According to the minutes from the meeting held on May 6th-7th, released on Wednesday, nearly all of the 19 officials present at the Federal Reserve policy conference recognized the risk that “inflation could turn out to be more persistent than anticipated.” The minutes indicated that policymakers expressed heightened concern over rising inflation compared to increasing unemployment levels, which contributed to their decision to keep the rates unchanged.
This decision contradicted Trump’s repeated assertions that there is “no inflation,” suggesting a decrease in borrowing costs. The central bank, under Chairman Jerome Powell, had lowered its key rate to around 4.3% three times in the previous year.
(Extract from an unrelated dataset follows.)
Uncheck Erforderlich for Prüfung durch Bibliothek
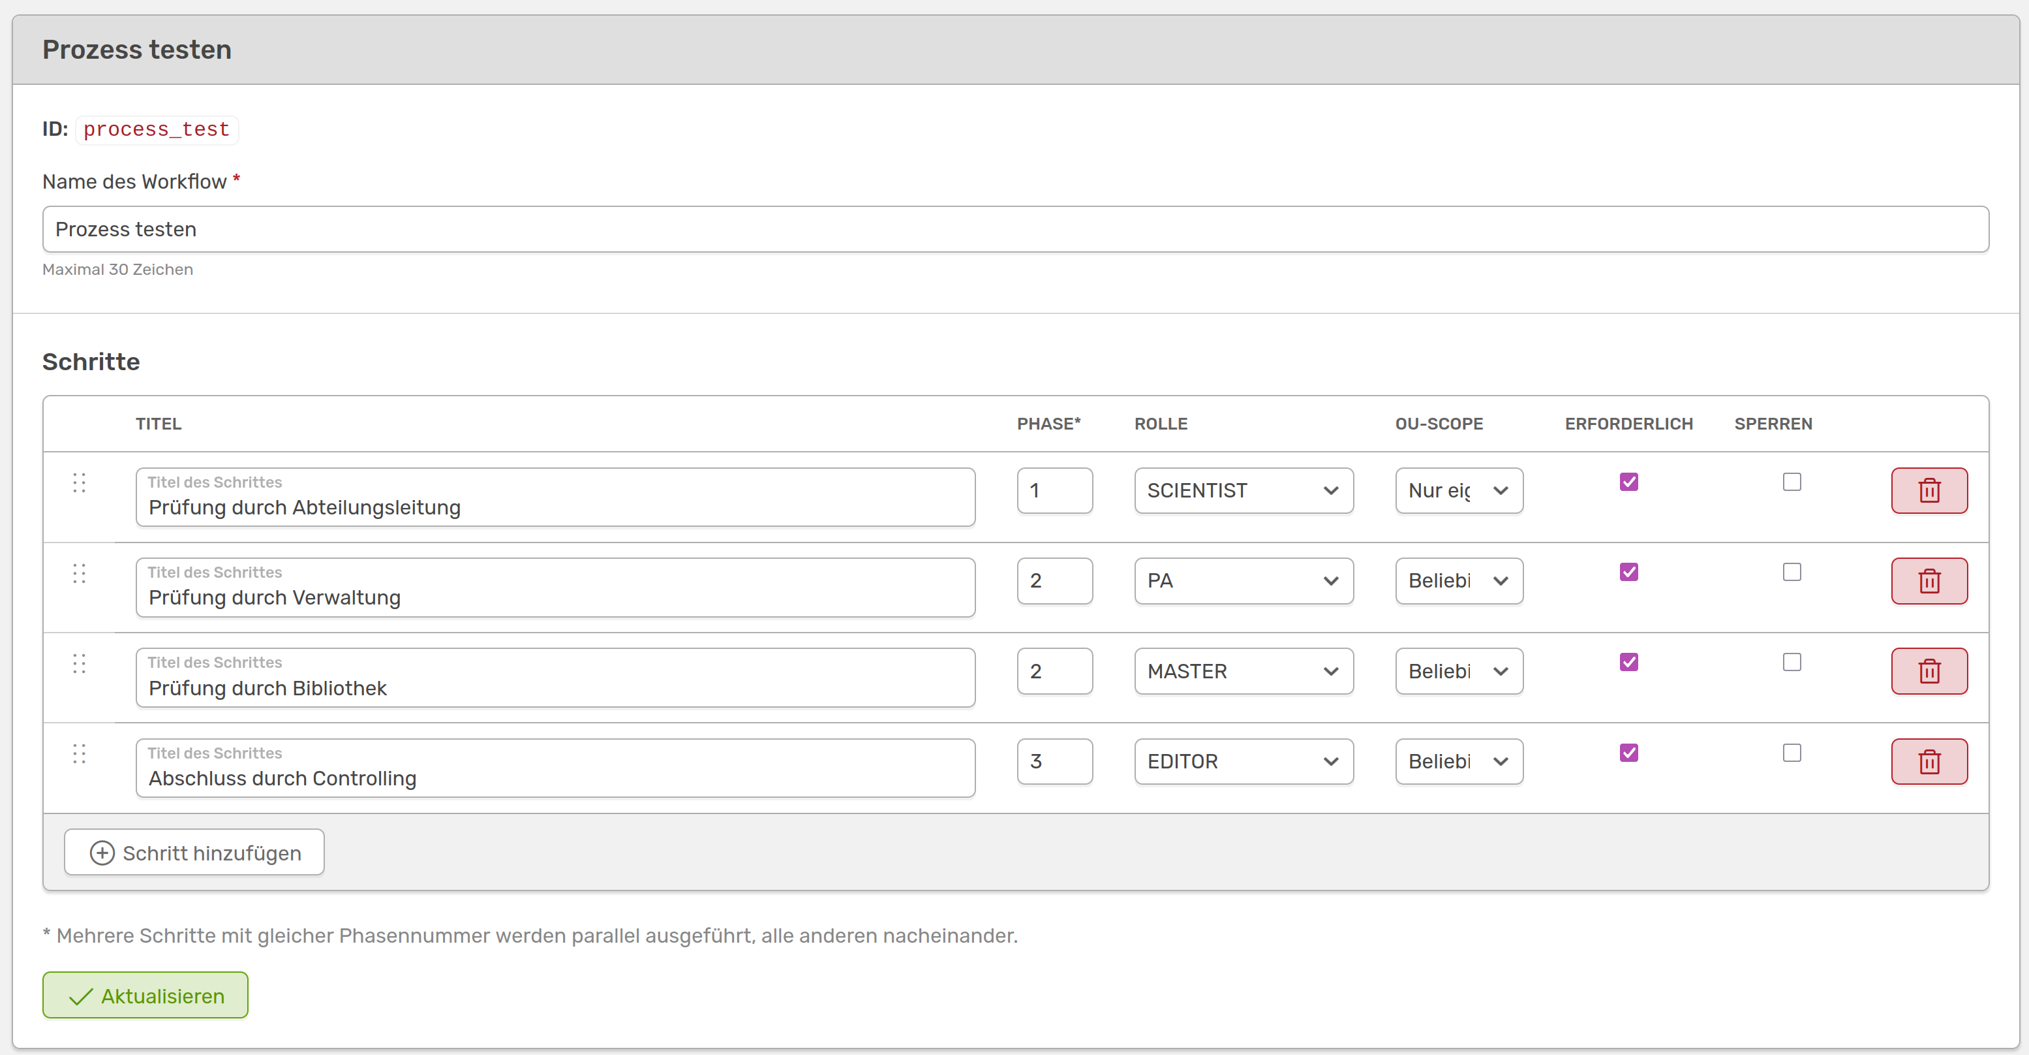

During the meeting, Federal Reserve staff economists noted that inflation was “still on the rise,” as indicated in the minutes.
Trump’s tariffs created a dilemma for the Fed, as the imposition of these tariffs was likely to both increase inflation—which would typically prompt the Fed to raise interest rates—and decelerate economic growth, leading to higher unemployment rates.
“Officials concluded that the downside risks to employment and… the upward risks to inflation have escalated, primarily due to the potential impacts of heightened tariffs,” the minutes stated.
Since that meeting, numerous officials have underscored that the Fed may need to remain patient regarding any further changes to interest rates.
“There exists considerable uncertainty surrounding the progression of trade policies and their effects on the economy,” the minutes stated.
“In agreement, (the officials) acknowledged that uncertainties regarding their economic forecasts are unusually pronounced,” the minutes noted.
Simultaneously, some Fed officials have voiced concern about the likelihood that tariffs will cause prices to rise in the forthcoming months. Many policymakers indicated that discussions with business leaders and research suggest that companies are likely to pass some or all of their increased costs onto consumers. Some officials have remarked that businesses unaffected by tariffs might still advocate for price increases.
Additionally, the fact that the economy experienced its highest inflation rate in 40 years in 2022 suggests that consumers may be more receptive to price hikes now than before, when inflation was less familiar, several officials pointed out.